全体的にテキストのクオリティは高く、特に1作目はシリアスとコミカルさのバランス、メインキャラ達の魅力をしっかり表現できており、ライトながらも読み応えのある内容となっています。
癖の強い登場人物達
巨漢でオカルトが苦手な小暮さん。いわゆるコメディリリーフ
ギャンブル好きな上司・犬童蘭子
本作は、警視庁警察史編纂室(超常現象的な事件を担当する窓際的な部署)に所属する主人公とその同僚、監察医、民俗学者、ジャーナリストといったユニークな人物達が事件に遭遇することで物語が展開します。
この主要人物達が一癖も二癖もあって、物語を賑やかなものにしてくれます。
筆者のお気に入りは民俗学者の霧崎水明。人食ったような性格で、オカルト知識で主人公をサポートしつつ、本人は怪事件に関わることをどこか楽しんでいるような変人です。
豊富なロアを読めるデータベース
シナリオ中に登場する様々な都市伝説や怪談等のオカルト系キーワードは、全てゲーム内のデータベースに記録され、それ自体にしっかりと読み応えがあります。
「ベッドの下の斧男」といった有名な怪談が多数収録されており、それらがどういった経緯で生まれて広まっていったかまで事細かに解説されているため、馴染み深い怪談と都市伝説に関する知見を得られるのがオカルト好きには嬉しいポイントです。
オカルトに迫っていく異色のミステリーが魅力
ロジカルな推理を求められる推理小説的な進行&システムでありながら、幽霊、憑依、呪いといった現象が「人間がトリックでそう見せかけた」のではなく、作中で実際に存在するものとして真相を形成しているというのが、本作の大きな特徴です。

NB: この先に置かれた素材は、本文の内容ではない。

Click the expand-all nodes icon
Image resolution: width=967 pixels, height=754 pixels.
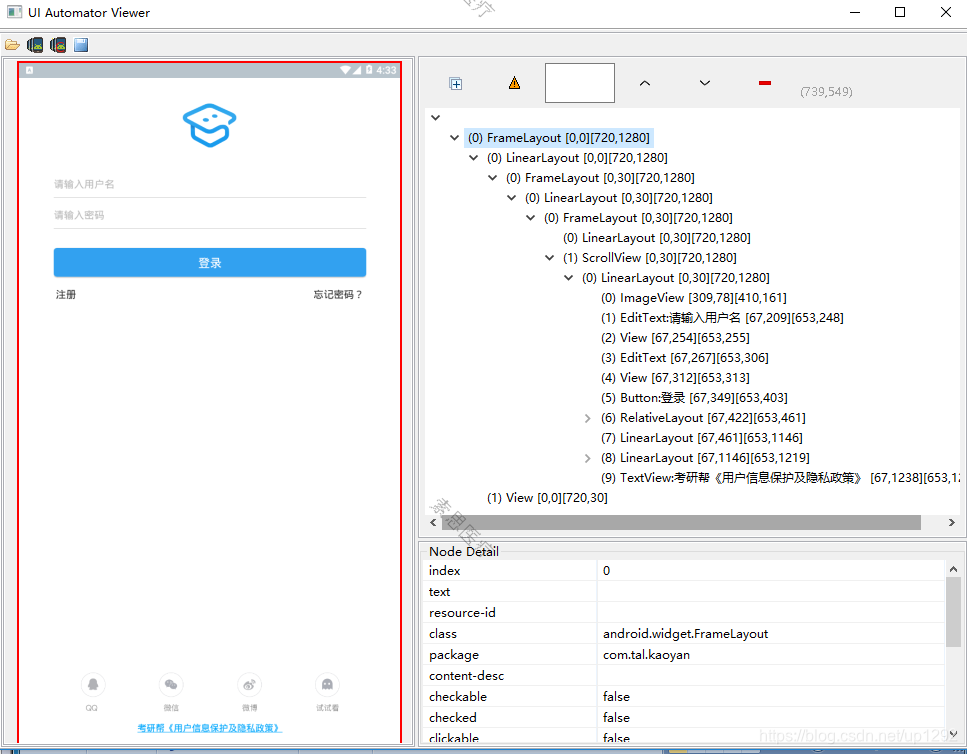[x=456, y=83]
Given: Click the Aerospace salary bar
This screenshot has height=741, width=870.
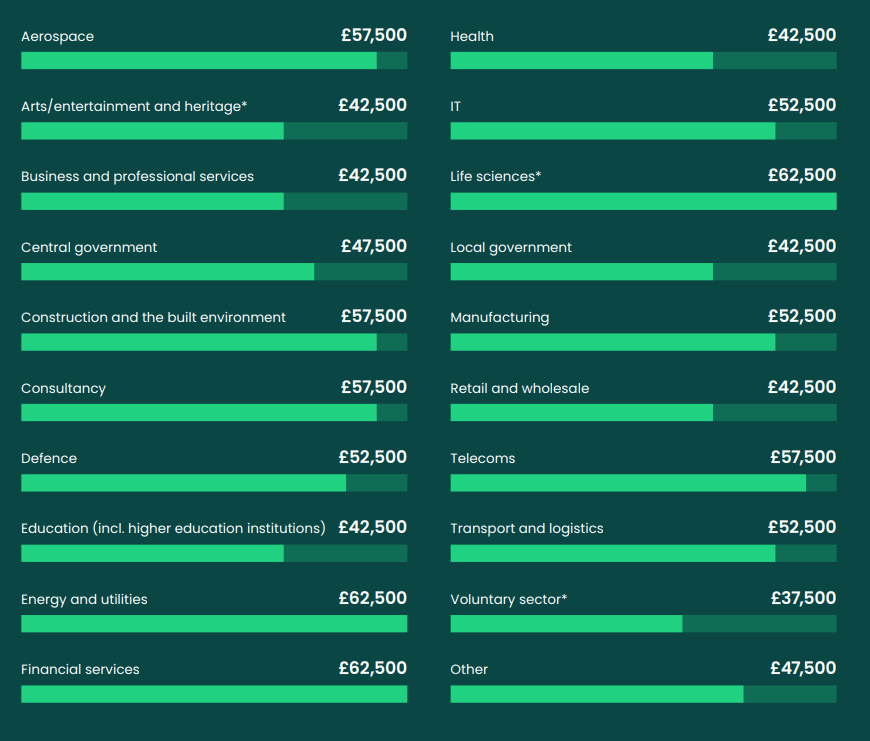Looking at the screenshot, I should 214,61.
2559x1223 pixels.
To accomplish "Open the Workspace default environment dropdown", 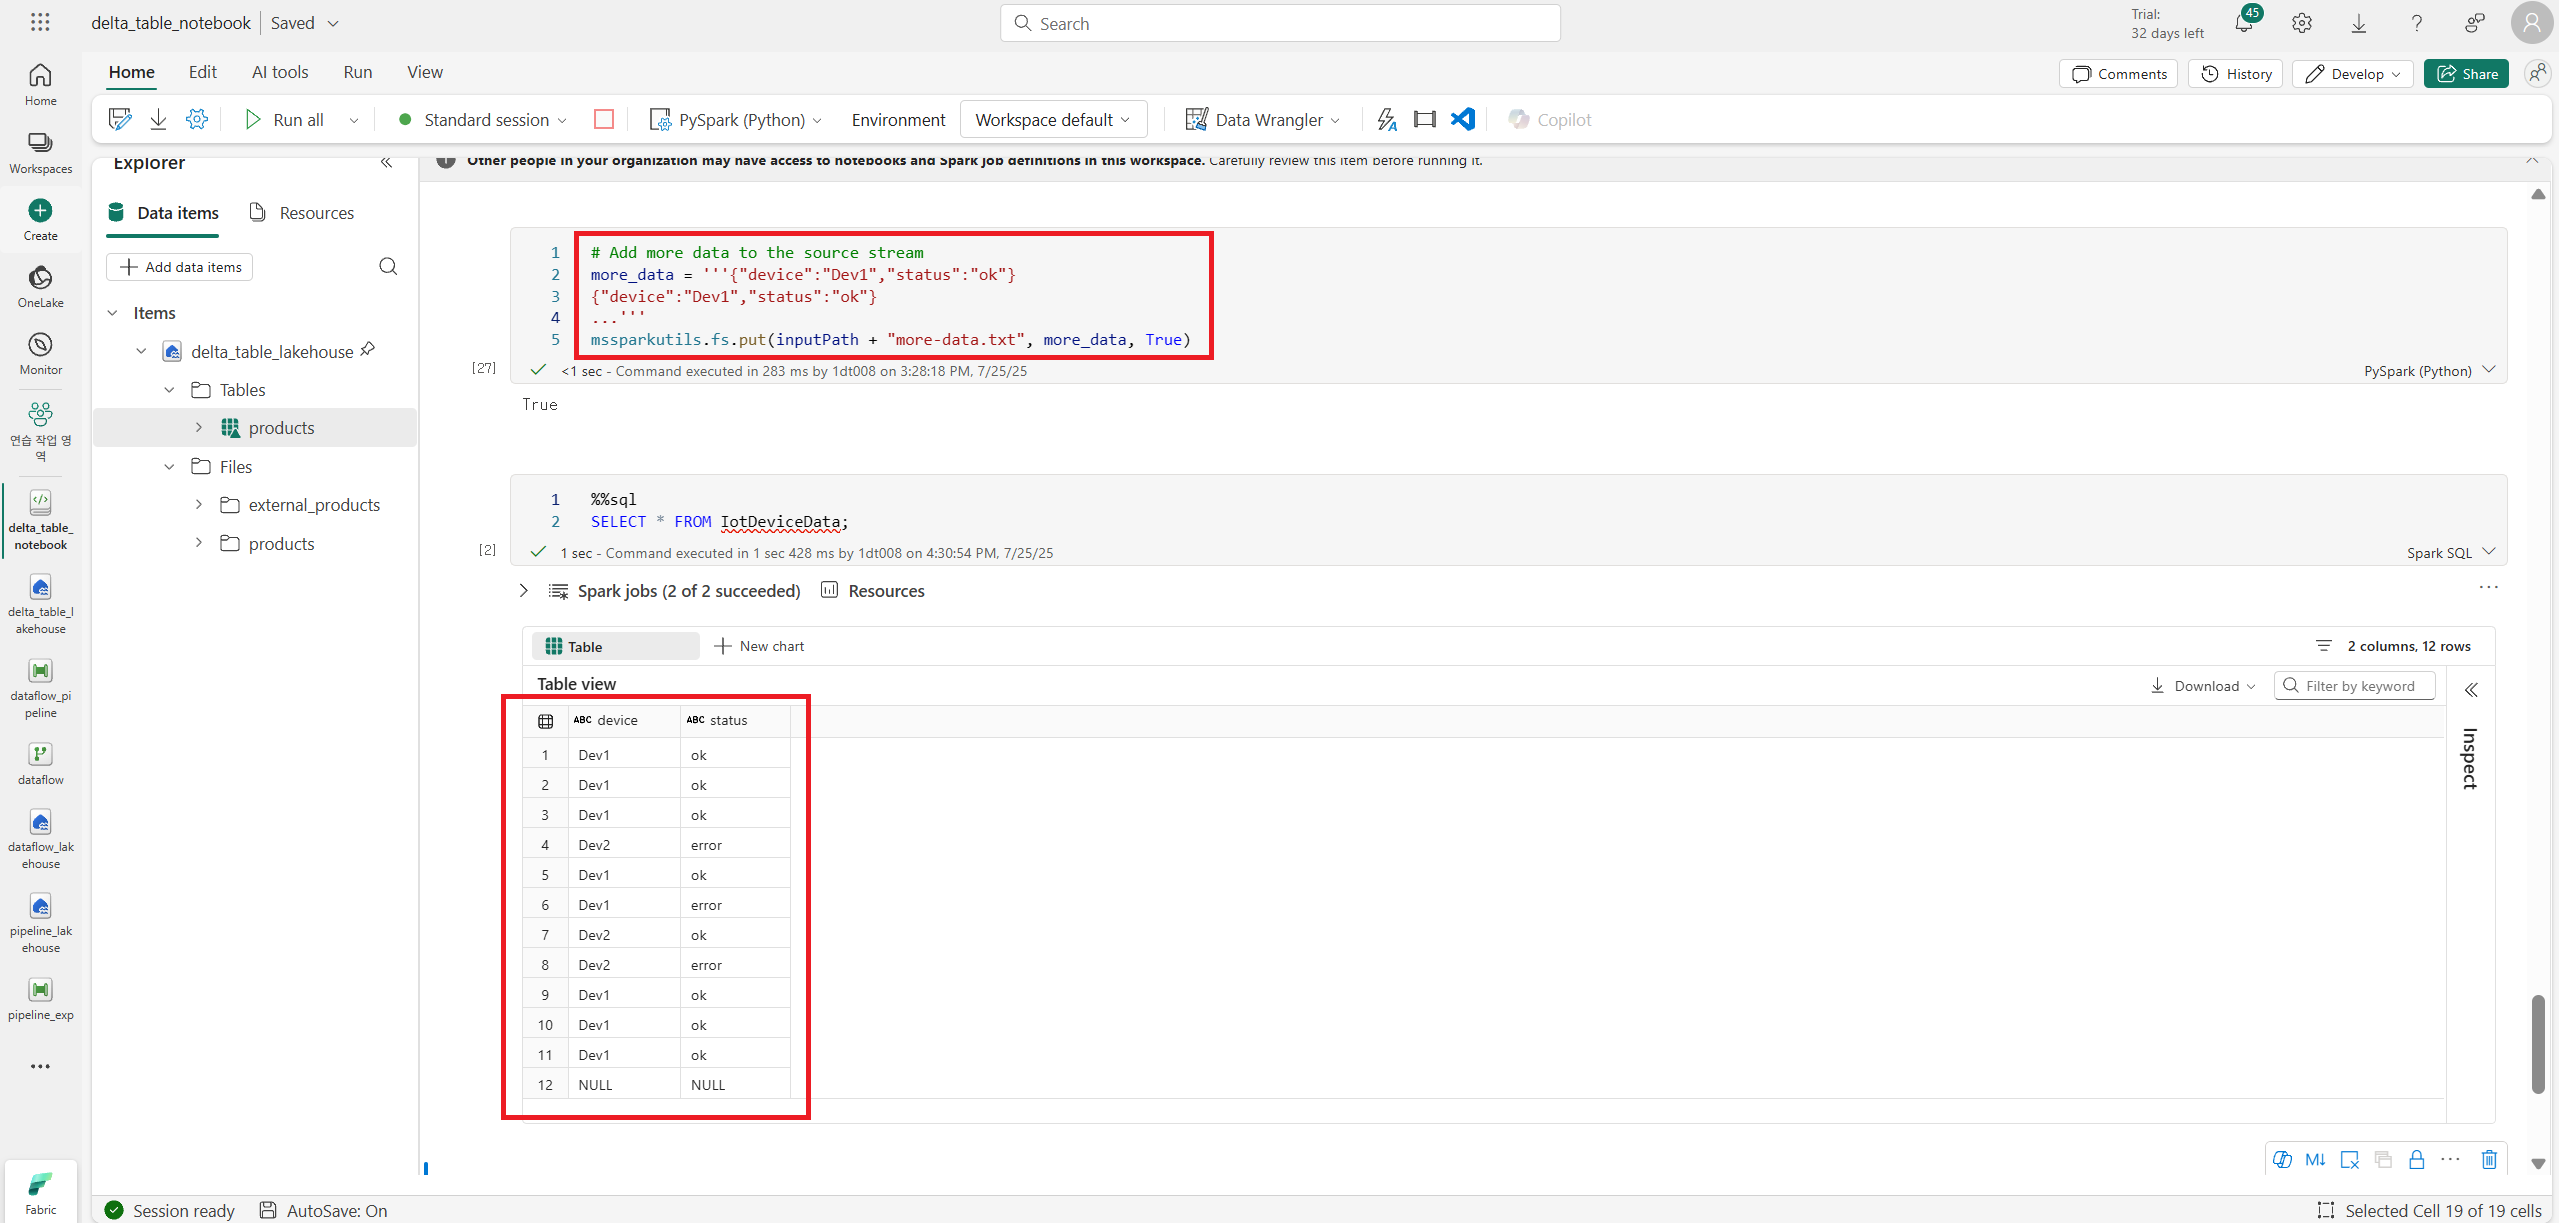I will click(x=1053, y=119).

ホラーというジャンルは、全てがわかってしまうと興ざめしがちですが、本作では超常現象それ自体を解明・解決をするシナリオではないため、ホラーとしての良さを損なわないように絶妙に謎を残してくれます。
ロジックで考えた末に「これはもう超常現象の存在を認めるしかない……」という状況になった時のゾクゾク感は、本作ならでは。
ぜひプレイして、都市伝説の不穏な世界に足を踏み入れてみてください。